▶ [Activity]:
Working from the records below, return word for word the line that contains "The image size is (1043, 782)." and each line after it, ending with the last. Skip all pictures.

▶ [Data to process]:
BEGIN
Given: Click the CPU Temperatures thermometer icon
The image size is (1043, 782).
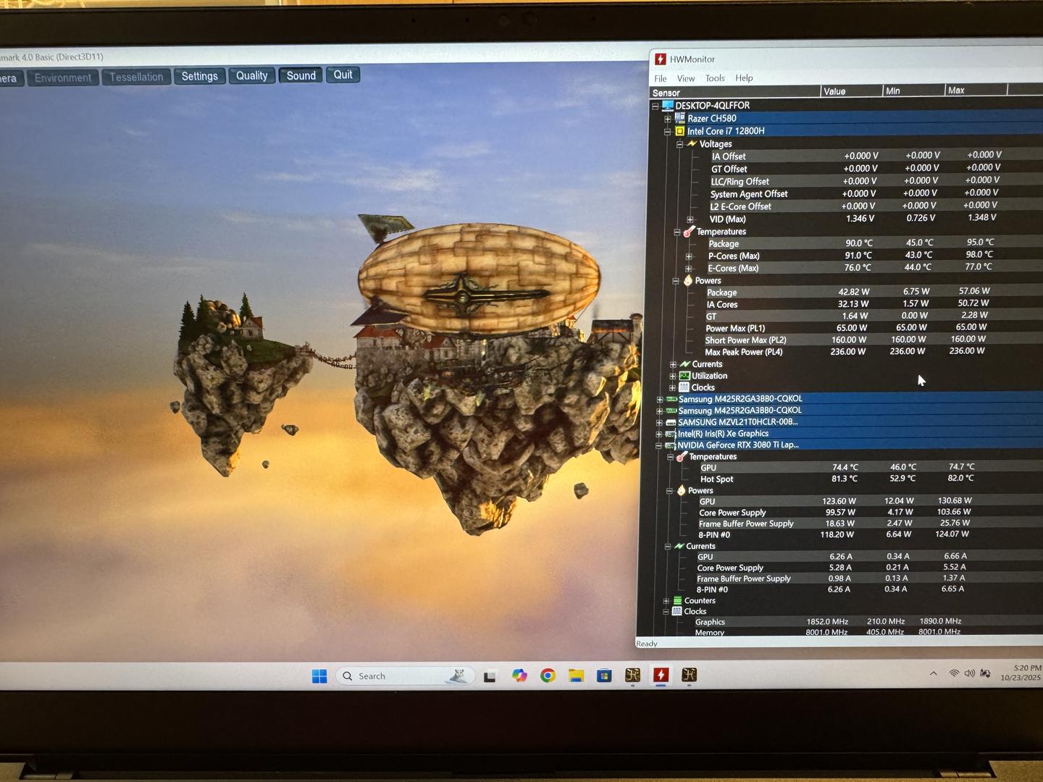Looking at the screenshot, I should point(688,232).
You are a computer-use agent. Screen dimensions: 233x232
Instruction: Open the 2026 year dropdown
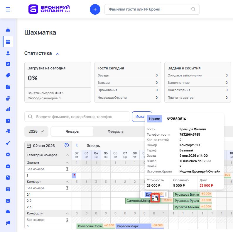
END
▶ [Output for this exercise]:
The image size is (1043, 782).
Looking at the screenshot, I should point(688,232).
You are a computer-use agent. Screen dimensions: 233x232
Instruction: Open the 2026 year dropdown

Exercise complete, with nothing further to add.